Your goal
Please output the line containing "Given: Click the" and all lines that follow it in the data below, exactly, with no pictures.

Saved data entries:

::::::::::

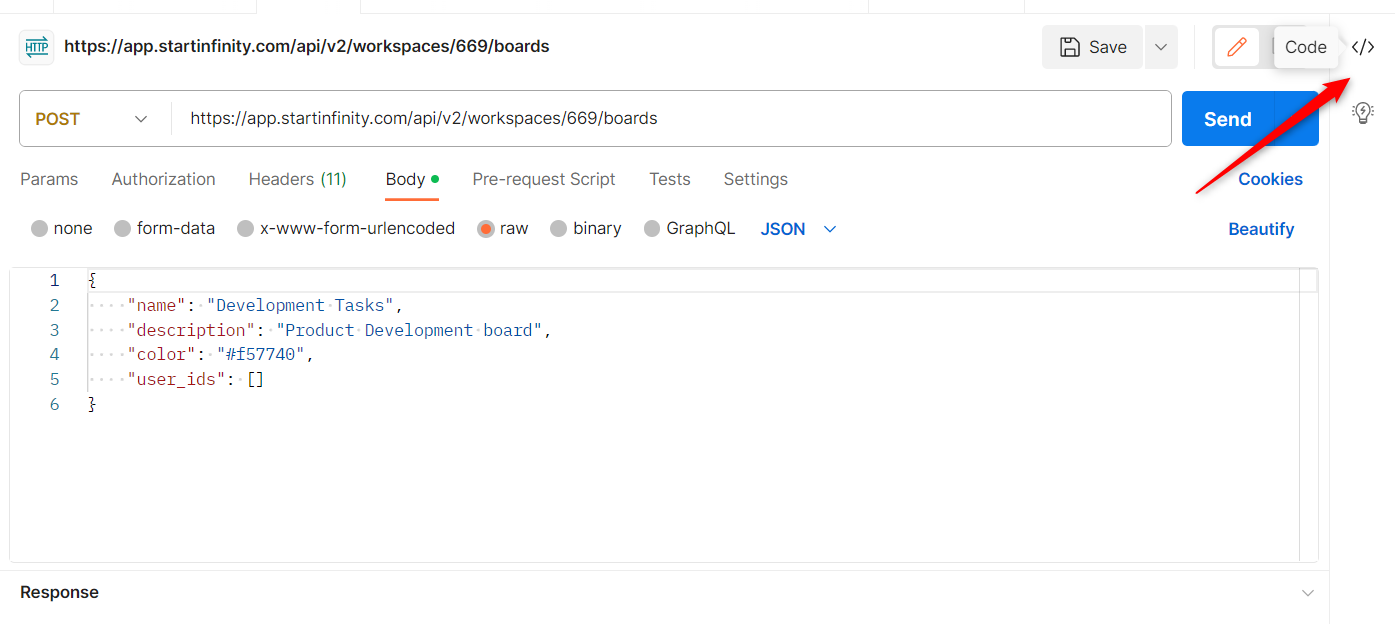Click the HTTP request icon
Screen dimensions: 1395x624
[x=37, y=47]
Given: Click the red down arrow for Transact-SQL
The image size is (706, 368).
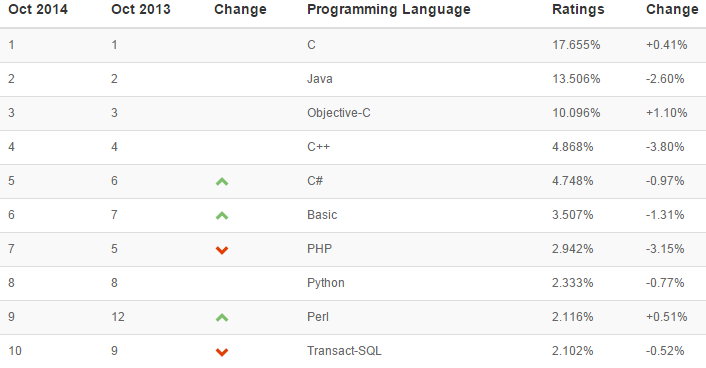Looking at the screenshot, I should [x=222, y=352].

::::::::::

Answer to this problem
Given: Click the red down arrow for Transact-SQL
The image size is (706, 368).
Looking at the screenshot, I should [x=222, y=352].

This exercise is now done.